**Selected text**
..........

Thursday, August 9, 2018

Becoming a Gamer Girl

I mentioned before that the girlchild asked for therapy. One of the issues we are working on is social anxiety paired with a need for social activity. The therapist suggested getting involved in age-appropriate social activity groups. I know from experience that the normal routes to finding social peers won't work for someone as odd as she is. They certainly never worked for me. I never gelled with the other moms at playgroup and I didn't book club very well.  I learned to go where the other weird people gather. For me it was the Open Mic scene, art and music festivals, and a knitting group. Knitters are weird, weird folk.

Her thing is gaming. Today she took public transportation downtown for the first time and will be going to the main library for a scheduled Gaming Unplugged (organized board games) activity listed on the library teen activities calendar. Her last text said she'd gotten downtown and was a little lost looking for her lunch destination, which is very close to the library. I think Sgt. is on the phone with her talking her through it as they've both gone radio silent in text. He works near downtown, takes the bus, and is very familiar with the area she's at. He is also in easy rescue distance.

..........

**Stored data**

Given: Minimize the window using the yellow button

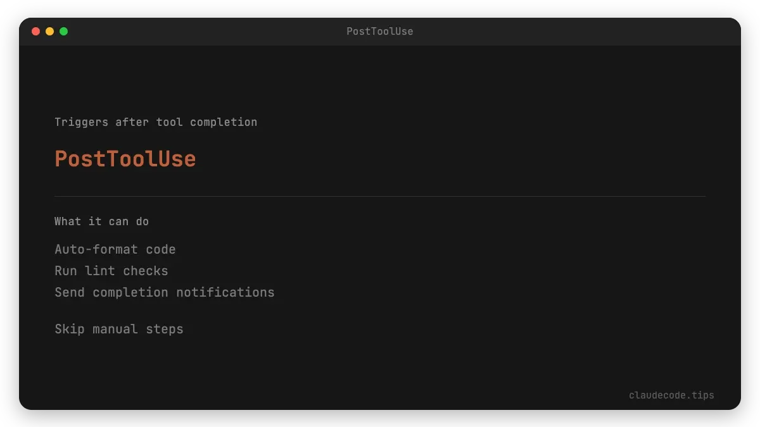Looking at the screenshot, I should (49, 31).
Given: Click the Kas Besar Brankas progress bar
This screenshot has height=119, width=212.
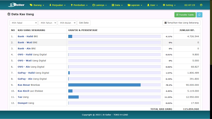Looking at the screenshot, I should coord(114,85).
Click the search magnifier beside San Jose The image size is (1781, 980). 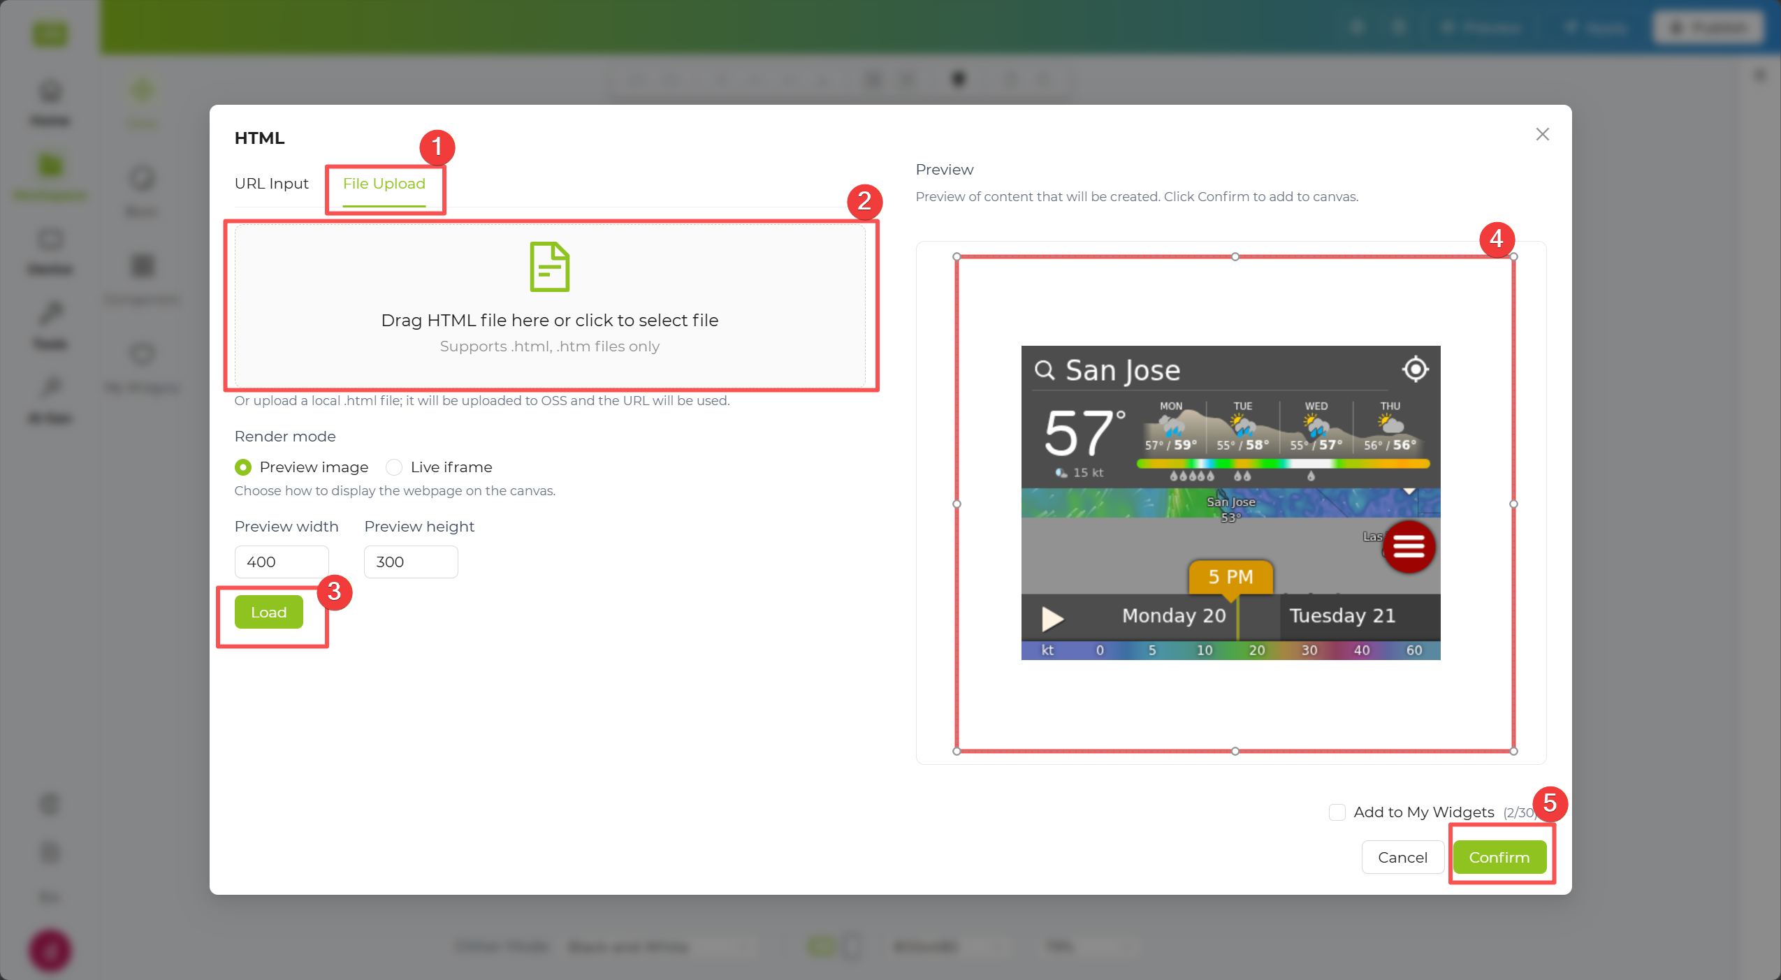1045,370
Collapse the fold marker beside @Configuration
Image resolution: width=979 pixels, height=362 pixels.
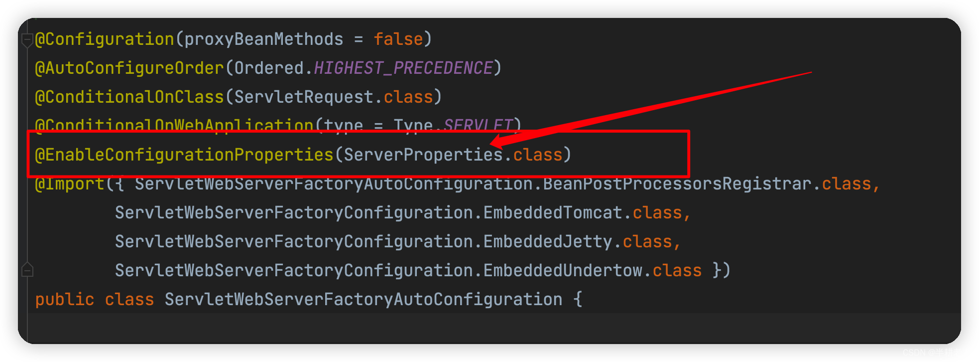click(27, 40)
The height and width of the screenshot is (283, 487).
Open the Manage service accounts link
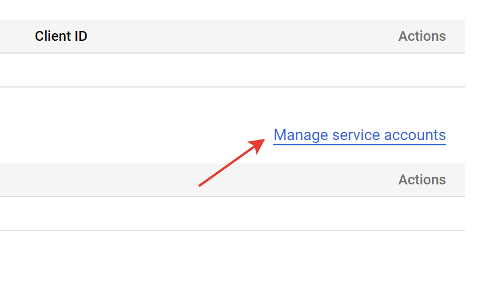[x=360, y=135]
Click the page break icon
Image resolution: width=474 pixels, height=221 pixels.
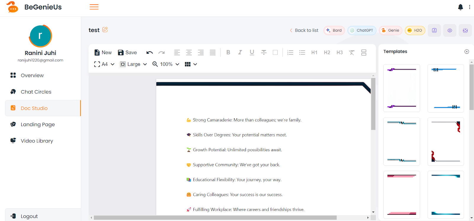pos(364,53)
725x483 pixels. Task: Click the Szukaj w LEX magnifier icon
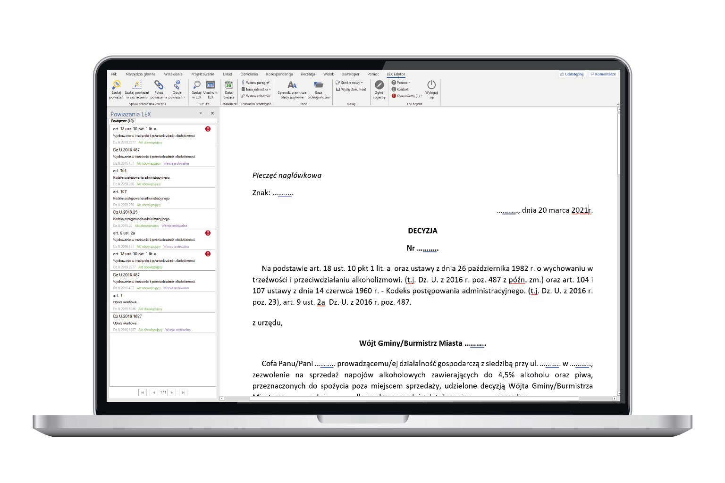[x=197, y=85]

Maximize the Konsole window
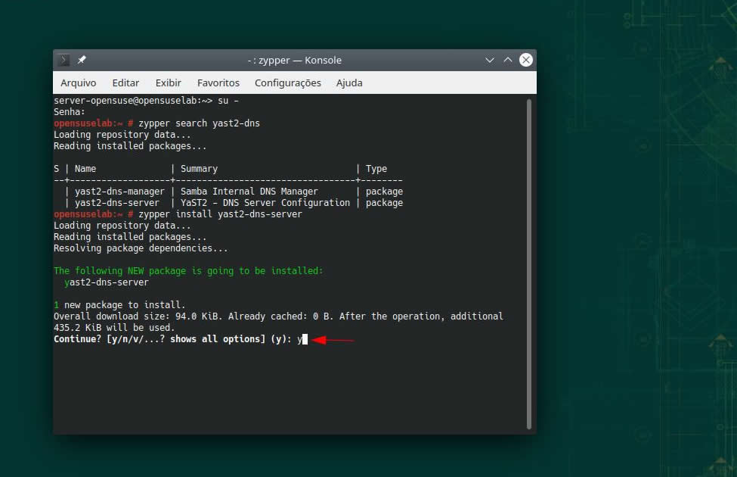pyautogui.click(x=508, y=60)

..........

**Study questions**
1. Retype the part of the "Becoming a Gamer Girl" post starting with "Becoming a Gamer" and going on through "weird, weird folk.".
2. Answer these questions about the "Becoming a Gamer Girl" post:
(a) What three places or groups did the writer find where other weird people gather?
(b) What is the name of the library activity the daughter is going to?
(c) How does Sgt. get around?
3. Continue the "Becoming a Gamer Girl" post after its last sentence.

**Answers for each item**
1.
Becoming a Gamer Girl

I mentioned before that the girlchild asked for therapy. One of the issues we are working on is social anxiety paired with a need for social activity. The therapist suggested getting involved in age-appropriate social activity groups. I know from experience that the normal routes to finding social peers won't work for someone as odd as she is. They certainly never worked for me. I never gelled with the other moms at playgroup and I didn't book club very well.  I learned to go where the other weird people gather. For me it was the Open Mic scene, art and music festivals, and a knitting group. Knitters are weird, weird folk.

2.
(a) The Open Mic scene, art and music festivals, and a knitting group.
(b) Gaming Unplugged (organized board games).
(c) He takes the bus.

3.
(I was right. He talked her to her lunch destination. He's going to talk her to the library as well. The GPS on her phone isn't working for some reason.)

Another thing we are going to try as a family is Dungeons and Dragons. I've always been interested but was raised being told it was a path to Satanism, and though I didn't believe that, I still never got the chance to play. I found a local Meetup group that is having a beginner-friendly event at a gaming store on Saturday.

I've had the past couple of days off work because work is incredibly slow (yay tariffs! forced unpaid vacation!) so I've been spending my time developing my character and Sgt's character. To make it easy for Sarge I'm creating a character that is basically him in a parallel universe. He is a male human ranger. He is a member of the Watchers, which is a small private semi-military group paid for by local land owners. Their job is to roam the lands looking for and stopping poachers and highwaymen. He was raised as an only child by his father because his mother died in childbirth. This is significant because I have a strong distaste for both my mother in law and brother in law. I killed her off and he never got born. So take that!

My character is a halfling young woman who is a rogue. She left her little village on the eve of her wedding day and makes her way to a village on the border of the halfling homeland on a major road where people of all races travel. She gets a job as a bartender and learns how to cuss and drink like a sailor.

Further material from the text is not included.